When I was working at Axlon, Nolan was approached by Atari to create a few new games for the Atari VCS. They had just cost-reduced the system and were trying to sell a few more units. They thought that if they had Nolan's name on the box, people might be more inclined to buy them. So, we designed and wrote a few games at Axlon. After I left Axlon, I continued writing a few more titles as I was contracting at the time, and it was easy to get the contracts.
So Nolan Bushnell's name and picture were on the boxes of these games even though he didn't do any design or programming?
To be fair, Nolan did a bit of design, but he is not a programmer. Atari thought that his name would entice people to buy some more 2600 titles.
Did you ever feel behind the times, writing 2600 games in the late 1980s?
Yes and no. Sure, I knew the market really wasn't there, but there was a great deal to learn about efficiently using system resources to get the job done. Remember, the 2600 had 128 bytes of RAM, and we were writing games in four to sixteen kilobytes of ROM storage. Compare that to the Sega Saturn's two megabytes of RAM and 650 megabytes of CD-ROM storage. The screen display was mainly controlled by the processor. You had to write a "screen kernel" that had to be exactly timed to beat the beam down the screen. I found myself in a sort of elite group of programmers who have dared to program the 2600, and survived.
Who else was working on 2600 games with you?
At Axlon, Pete Mokris and John Viffian. We also contracted with Todd Frye.
Were there any 2600 games that were considered during this period, but never written?
There were a few games that were actually started but never finished.
"Saving Mary" was a game where "Mary" was trapped in a riverbed with rising water. You had to drop blocks of different sizes and shapes for her to climb up on to escape being drowned.

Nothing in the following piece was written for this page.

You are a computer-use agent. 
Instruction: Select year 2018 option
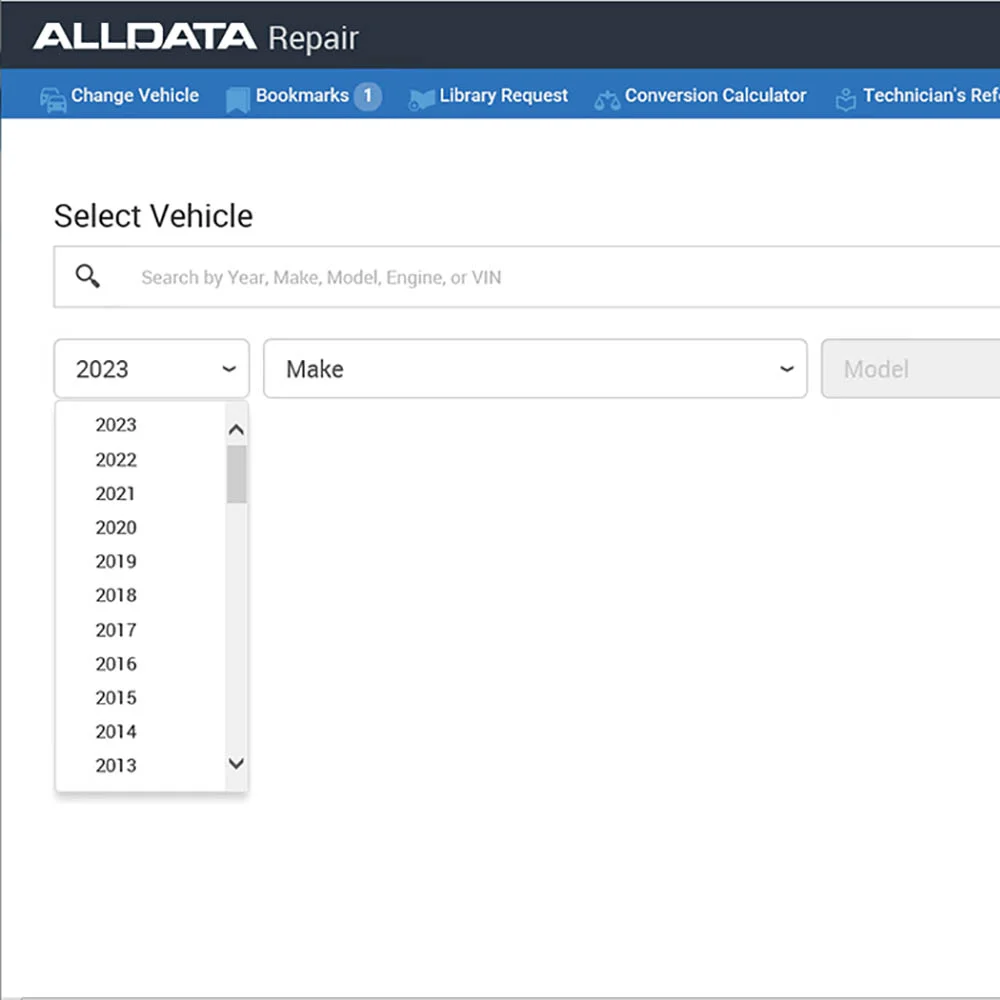click(116, 596)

"Shooting Gallery" [unrelated to the Imagic game of the same name] was a classic shooting gallery that had lots of targets on the 2600. Lots of targets was a difficult thing to do with the limited graphics capability of the 2600, and it looked pretty bad.
"The Adventures of Max" was a game where the player, Max, was to fall into deep holes and fight his way through caverns and caves back to the surface.

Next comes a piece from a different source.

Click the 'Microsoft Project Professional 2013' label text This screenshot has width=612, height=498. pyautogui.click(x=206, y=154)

How did the 2600 port of "Klax" come about?
Atari wanted a version of the coin-op title "Klax" for the 2600. I guess I was the man to do it. They actually provided me with C code from the coin-op title to translate the product quickly, so the actual algorithms for the game play were already laid out. The tough part, as with all 2600 titles, was the screen kernel. Since the "Klax" blocks needed to come towards the screen, they had to get gradually larger and larger, and there were five columns. The limited display capabilities of the 2600 made for some blocky graphics.
You've worked a lot with Atari, up until "Baseball Heroes" for the Lynx 1991. What are your feelings on their dissolution in 1996?
I'm sad to see them go. When the Atari 2600 came out, I loved playing it. I even made a pushbutton controller for "Asteroids" that had the same layout and same buttons—I had to track them down—as the coin-op version. The first computer I owned was an Atari 800, and I taught myself to program in assembly language on it. If it wasn't for that experience, I doubt I would have become a game programmer myself.
Have things changed over the years? Was it more fun to work on, say, "Tropical Trouble" than "Maximum Surge"?
There were more people involved in the design of the games I was working on in the later years, and I think the games suffered as a result. When you have one or two people who are on the same wavelength and can work together to really hammer out a great design, you get a great project. At Digital Pictures, everybody seemed to have an input, and some issues were not decided upon until it was too late, and the idea had to be retrofitted into the code.
It's hard to say what was more fun to work on. All of the projects I have worked on have had their ups and downs and all of the various machines I have programmed for have had their great features and frustrations. I think if any of the titles I had worked on was a blockbuster hit I might feel differently, but I would have to say that they all were fun—and they all were a pain in the butt.